A* to recognize it's impossible to get to the

2019-07-11 18:12发布

问题:

I implemented A* for the 8 puzzle problem pretty much word for word to the pseudo code in the wiki article but even though I have closed I still get infinite runtime on boards that should fail.

It seems that the rate of opening new nodes is larger than closing them, since for each node about 1-4 new nodes are added to the open but only one node is moved from open to closed.

So what can be done to recognize that a given starting board has no path to the goal without waiting forever?

This is the code:

public List<KeyValuePair<GameBoard, GameBoard.MoveDirection>> Search(GameBoard startBoard, GameBoard goal)
{
    InitSearch(startBoard, goal);
    while (_open.Count > 0)
    {
        GameBoard current = LowestFScoreInOpen();
        if (current.Equals(_goal))
        {
            return ReconstructPath(current);
        }

        _open.Remove(current);
        _closed.Add(current);

        foreach (GameBoard.MoveDirection direction in Enum.GetValues(typeof(GameBoard.MoveDirection)))
        {
            GameBoard neighbor = current.MoveAndCopy(direction);
            if(neighbor == null) continue;  // invalid direction 
            if(_closed.Contains(neighbor)) continue;

            int tentativeScore = _gScore[current] + 1;
            if (!_open.Contains(neighbor))
            {
                _open.Add(neighbor);
            }
            else if (tentativeScore >= _gScore[neighbor])
            {
                continue; // already in _open and this is not a better path 
            }

            // best path so far
            _cameFrom[neighbor] = new KeyValuePair<GameBoard, GameBoard.MoveDirection>(current, direction);
            _gScore[neighbor] = tentativeScore;
            int fscore = tentativeScore + Heuristic(neighbor);
            _fScore[neighbor] = fscore;
            _sortedFScore.Enqueue(new PriorityQueueItem<GameBoard, int>(neighbor, fscore));
        }
    }

    return null; // no path found
}

Example for start and goal board with no path between them:

Start: Goal:

Full code: https://pastebin.com/v10U2J2Z

回答1:

The problem here is not in algorithm implementation (well there might be problems with it too - did not check), but in wrong implementation of GetHashCode() for GameBoard class:

public int[,] Board { get; }
public override int GetHashCode()
{
    return Board.GetHashCode();
}

Board is array and array is a class (not struct) so it's default GetHashCode() implementation just returns some value which is guaranteed to be the same for this instance only.
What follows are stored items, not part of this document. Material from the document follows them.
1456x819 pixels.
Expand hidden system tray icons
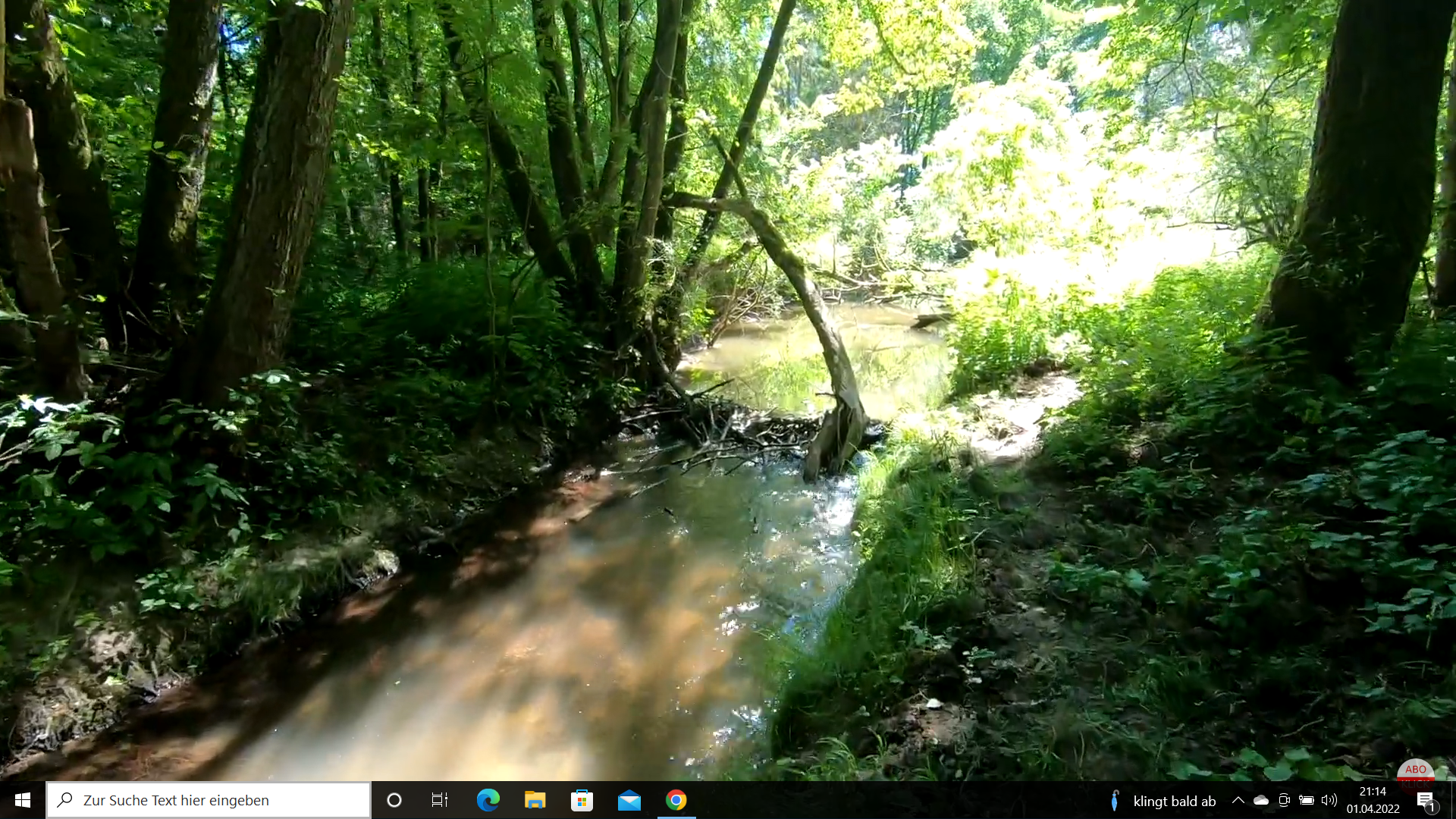point(1238,800)
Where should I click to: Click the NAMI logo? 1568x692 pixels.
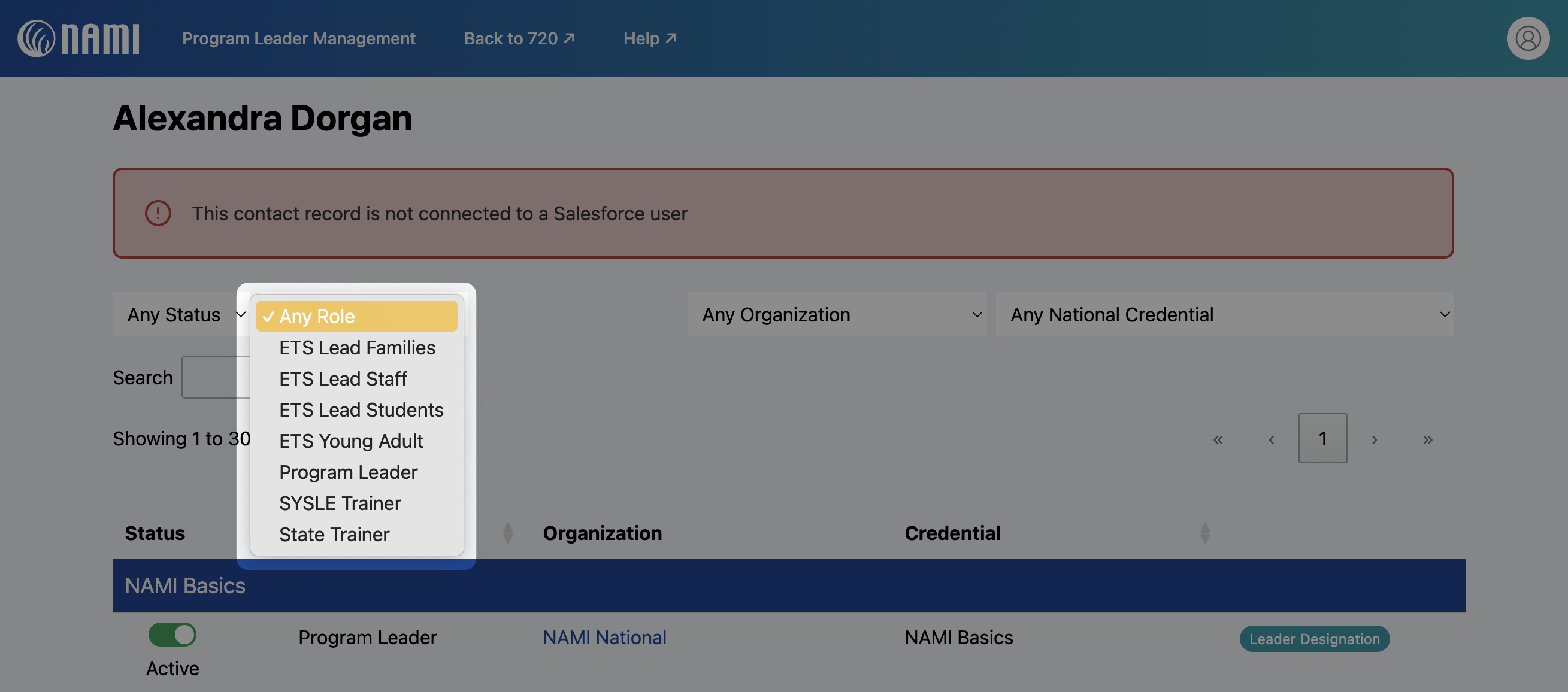[x=78, y=38]
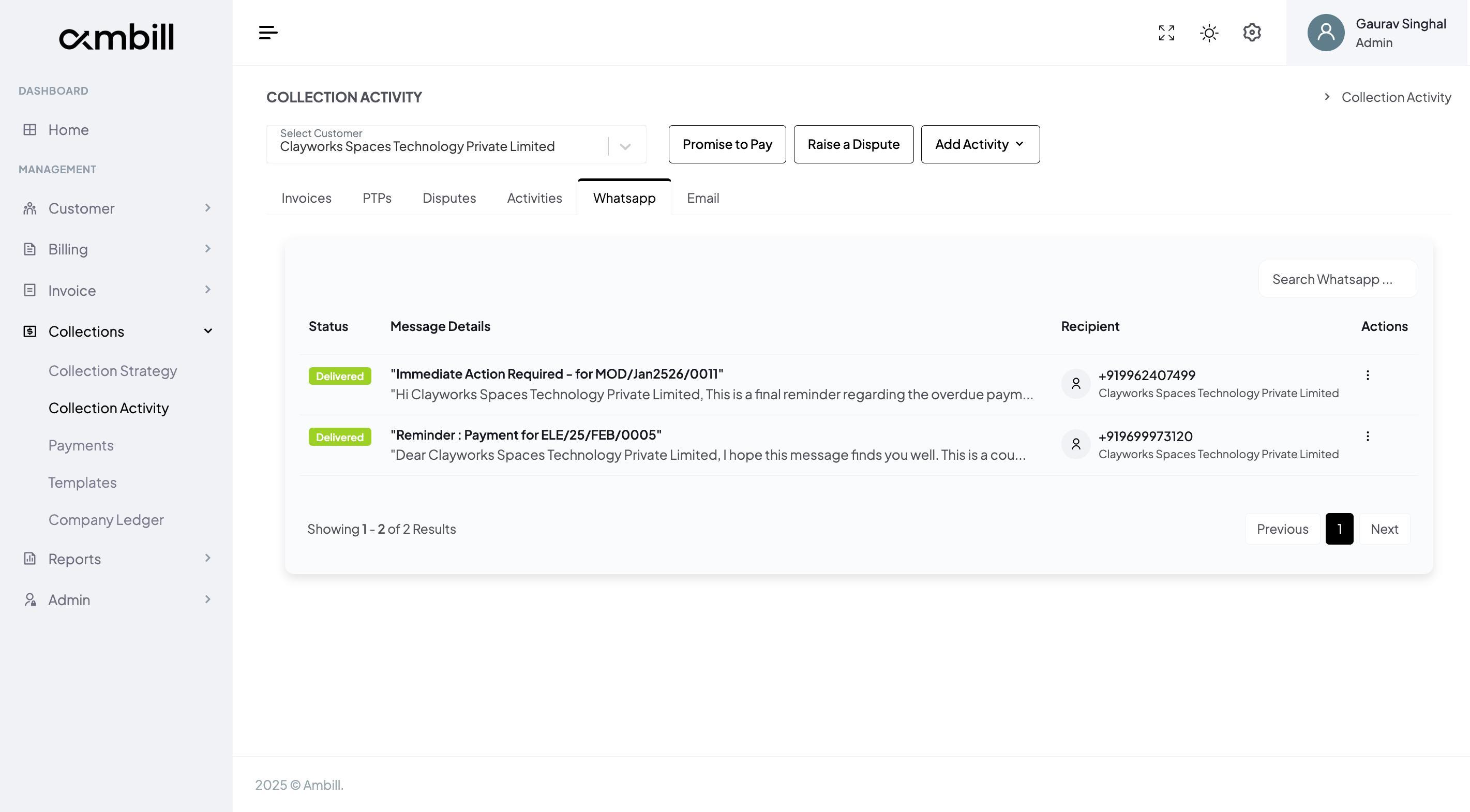Click the Raise a Dispute button
Screen dimensions: 1470x812
pyautogui.click(x=853, y=144)
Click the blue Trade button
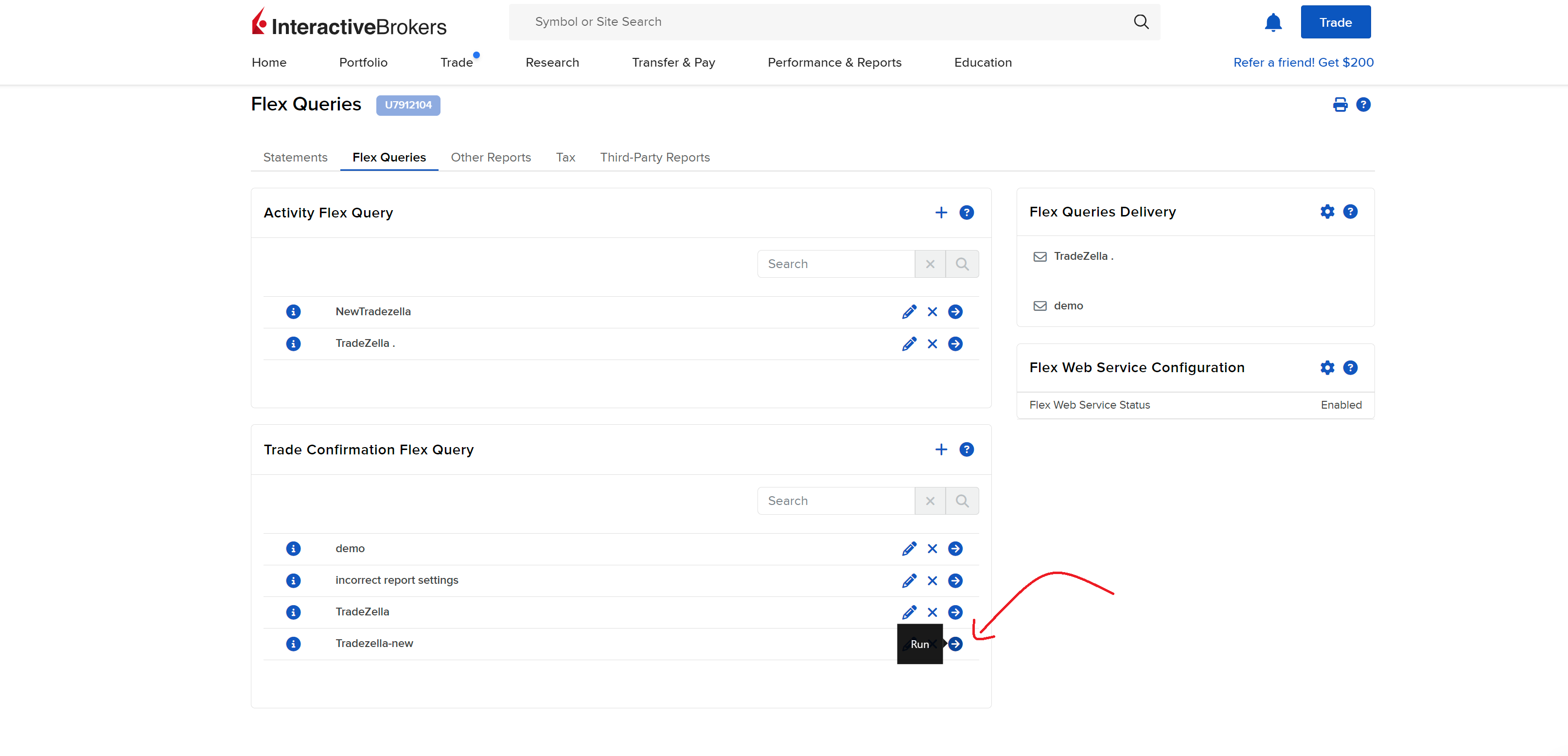This screenshot has height=756, width=1568. (x=1335, y=22)
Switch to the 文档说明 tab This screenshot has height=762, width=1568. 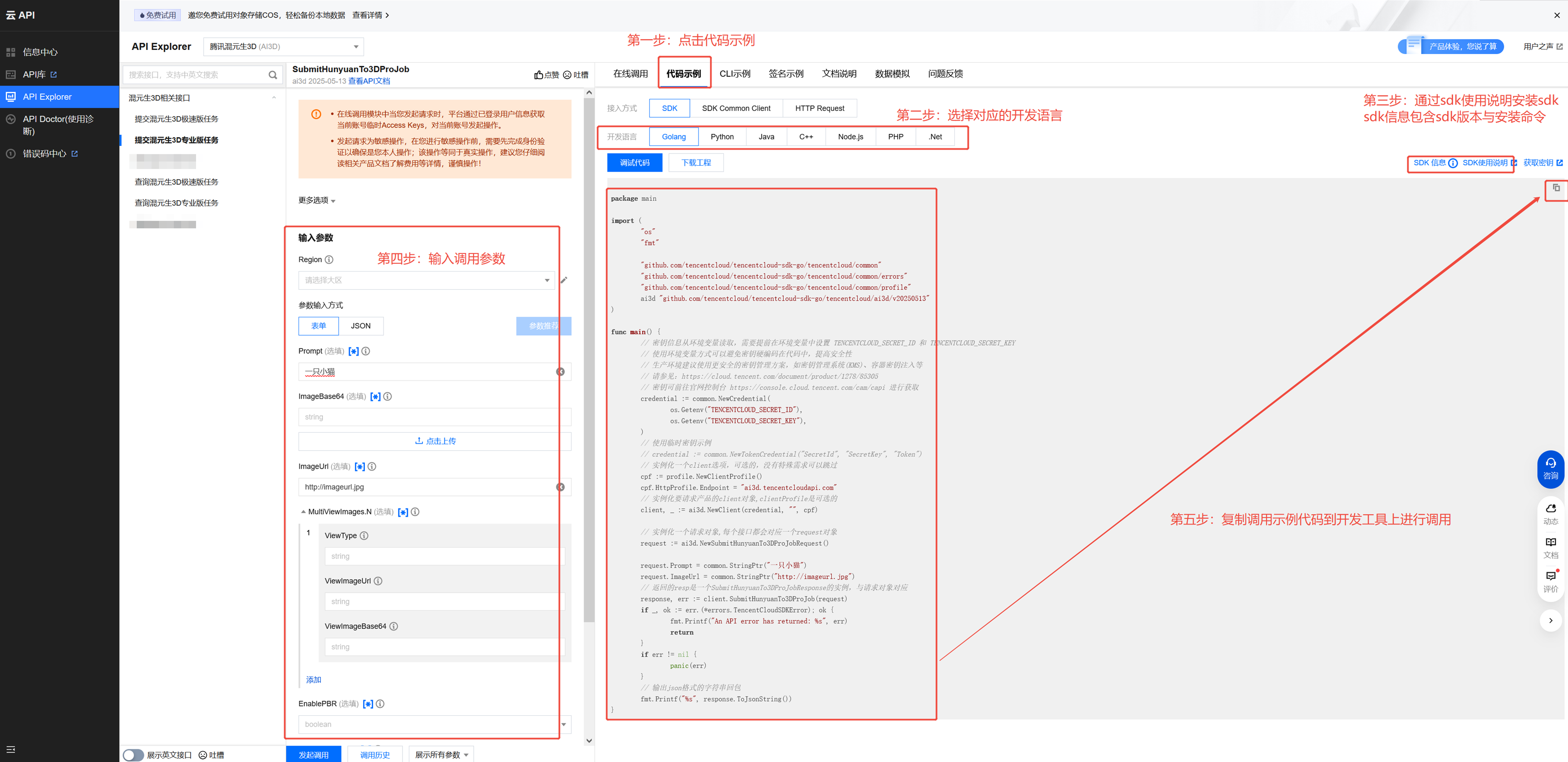click(839, 74)
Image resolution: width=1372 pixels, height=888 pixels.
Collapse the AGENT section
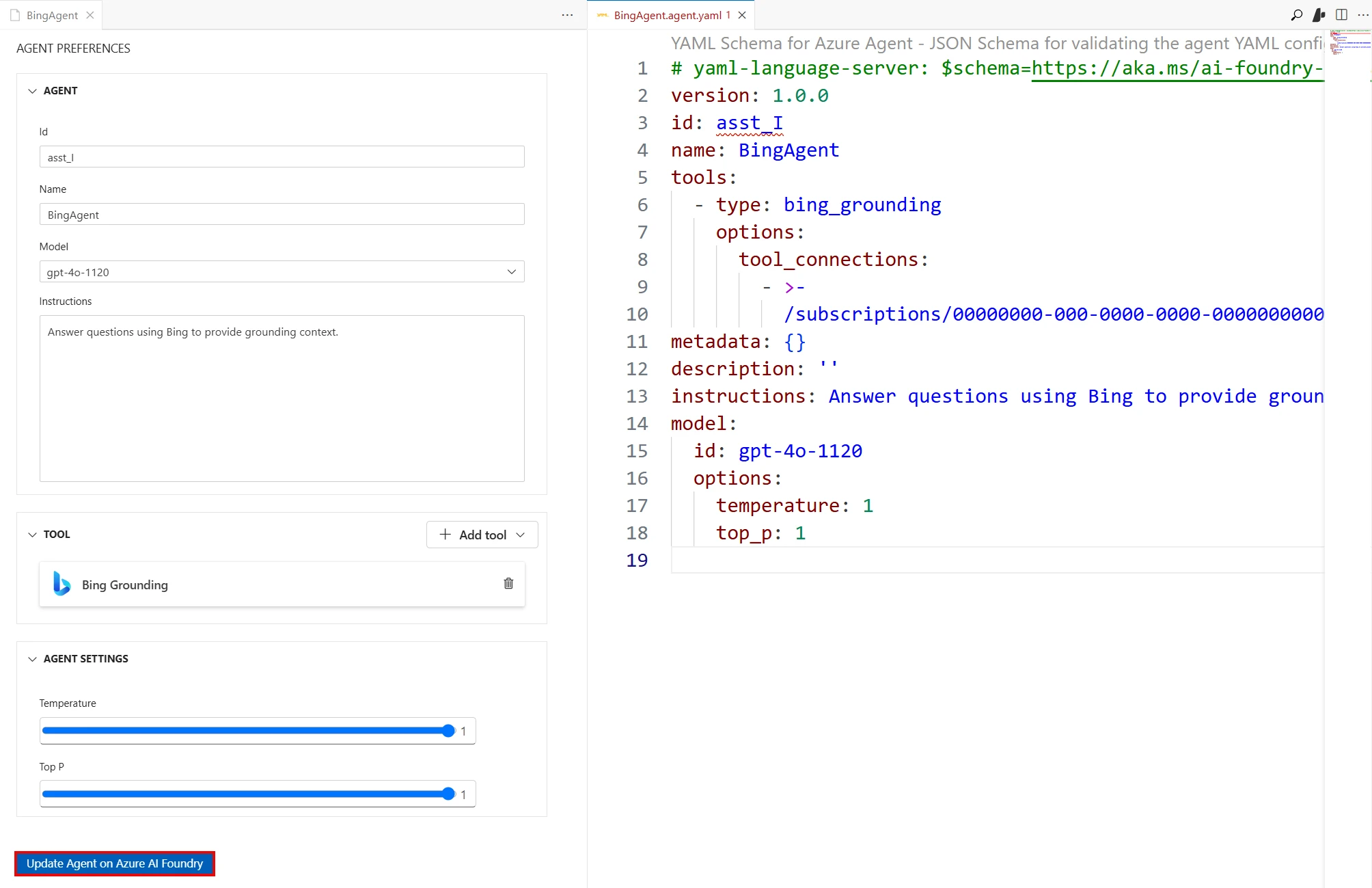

That means that:

var a = new int[] {1,2,3};
var b = new int[] {1,2,3};
Debug.Assert(a.GetHashCode() == b.GetHashCode());

Fails, because even though array contents are the same - those are different instances and GetHashCode returns completely different values.

That wrong GetHashCode implementation is used in critical places in your algorithm, most importantly (for this concrete problem) in closed set, which is:

HashSet<GameBoard> _closed = new HashSet<GameBoard>();

When you do

if (_closed.Contains(neighbor)) continue;

It fails to detect that closed set contains given board, even if it really does, because the only requiremet for a hash function (objects that are equal should return hash codes that are equal) is violated. So your closed set growth without bound because you add the same boards there again and again.

Easy to check with this code:

var set = new HashSet<GameBoard>();
set.Add(new GameBoard(new int[,]
{
    {1, 2, 3},
    {8, 0, 4},
    {7, 6, 5},
}));
bool contains = set.Contains(new GameBoard(new int[,]
{
    {1, 2, 3},
    {8, 0, 4},
    {7, 6, 5},
})); // false

To fix, do something like:

public override int GetHashCode()
{                          
     // make _flatten readonly by the way, now it's not
     return _flatten.GetHashCode();
}

And your program will terminate (will throw null reference exception, because you return null if there is no solution but don't check for this when printing solution).